ЗАДАНИЕ A: В котором часу, согласно приведённому тексту, Федор Михайлович попросил прийти к нему в тот же день?

ПРИВЕДЁННЫЙ ТЕКСТ:
● ● ● ● ● ● ●
Через пять минут после моего прихода вошла служанка и принесла 2 стакана очень крепкого, почти черного чаю. На подносе лежали две булки. Я взяла стакан и хоть мне и не хотелось чаю, было даже жарко, но чтобы не показаться церемонной, я принялась пить. Сидела я у стены пред небольшим столиком рядом с письменным столом, а Федор Михайлович то сидел за своим столом, то расхаживал по комнате, причем курил, часто гася папиросу и принимаясь за новую... Начался между нами отрывочный разговор, причем Федор Михайлович то и дело переходил на новую тему. Чем дальше шло время, тем страннее казался мне Федор Михайлович: разбитым, изнеможенным, больным. Показалось странным и то, что он чуть ли не с первых фраз заявил, что он болен, что у него эпилепсия. Говорил Федор Михайлович о предстоящей работе как-то неопределенно... Мне показалось, что навряд ли наша совместная работа состоится... Федор Михайлович спросил, как меня зовут, я сказала, но он тотчас забыл и спросил меня снова. Время шло в разговорах...
Наконец Федор Михайлович сказал, что диктовать он сейчас решительно не в состоянии, а что не могу ли я прийти к нему сегодня же, часов в восемь и что тогда он начнет свой роман...
● ● ● ● ● ● ●
ЗАДАНИЕ B: Верни каждую строку из записей ниже, в которой есть слово «pixels». Регистр букв учитывается.
● ● ● ● ● ● ●
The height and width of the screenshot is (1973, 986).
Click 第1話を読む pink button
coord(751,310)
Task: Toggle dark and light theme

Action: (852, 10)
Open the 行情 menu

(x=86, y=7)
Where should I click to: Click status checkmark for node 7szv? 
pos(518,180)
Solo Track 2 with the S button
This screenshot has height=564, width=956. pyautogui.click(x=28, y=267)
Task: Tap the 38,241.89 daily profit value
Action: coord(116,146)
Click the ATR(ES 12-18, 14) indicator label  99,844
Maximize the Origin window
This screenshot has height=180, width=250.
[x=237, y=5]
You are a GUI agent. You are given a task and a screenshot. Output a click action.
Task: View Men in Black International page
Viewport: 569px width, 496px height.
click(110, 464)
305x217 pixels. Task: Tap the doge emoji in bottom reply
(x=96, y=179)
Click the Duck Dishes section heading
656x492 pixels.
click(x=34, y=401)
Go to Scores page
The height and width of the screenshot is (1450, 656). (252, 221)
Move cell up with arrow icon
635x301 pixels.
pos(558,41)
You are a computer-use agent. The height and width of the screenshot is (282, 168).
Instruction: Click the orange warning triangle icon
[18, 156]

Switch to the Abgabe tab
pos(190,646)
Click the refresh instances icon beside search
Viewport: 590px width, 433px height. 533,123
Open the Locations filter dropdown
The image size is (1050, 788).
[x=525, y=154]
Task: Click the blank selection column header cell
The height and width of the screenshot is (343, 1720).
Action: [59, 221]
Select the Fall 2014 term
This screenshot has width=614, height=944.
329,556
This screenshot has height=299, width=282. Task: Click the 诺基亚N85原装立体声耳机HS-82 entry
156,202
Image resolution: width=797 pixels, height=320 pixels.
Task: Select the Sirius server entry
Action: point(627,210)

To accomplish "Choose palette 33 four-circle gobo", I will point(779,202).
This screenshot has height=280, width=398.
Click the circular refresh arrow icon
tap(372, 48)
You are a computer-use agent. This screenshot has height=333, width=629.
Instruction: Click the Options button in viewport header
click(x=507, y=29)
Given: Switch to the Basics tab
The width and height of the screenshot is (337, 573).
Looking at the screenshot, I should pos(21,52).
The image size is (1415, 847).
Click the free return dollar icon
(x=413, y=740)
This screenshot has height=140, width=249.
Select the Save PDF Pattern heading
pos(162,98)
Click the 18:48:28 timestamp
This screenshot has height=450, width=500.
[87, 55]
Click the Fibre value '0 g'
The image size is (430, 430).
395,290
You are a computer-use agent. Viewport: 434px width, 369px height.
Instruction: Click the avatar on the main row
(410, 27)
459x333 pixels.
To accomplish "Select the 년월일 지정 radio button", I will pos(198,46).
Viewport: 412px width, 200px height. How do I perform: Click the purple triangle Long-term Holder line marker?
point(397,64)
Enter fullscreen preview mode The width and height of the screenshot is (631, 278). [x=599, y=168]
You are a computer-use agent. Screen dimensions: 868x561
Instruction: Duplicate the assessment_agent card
● ● ● ● ● ● ●
РЕШЕНИЕ A: Часов в восемь.

РЕШЕНИЕ B:
305x217 pixels. Task: Tap the doge emoji in bottom reply
656x492 pixels.
635x301 pixels.
Image resolution: width=797 pixels, height=320 pixels.
459x333 pixels.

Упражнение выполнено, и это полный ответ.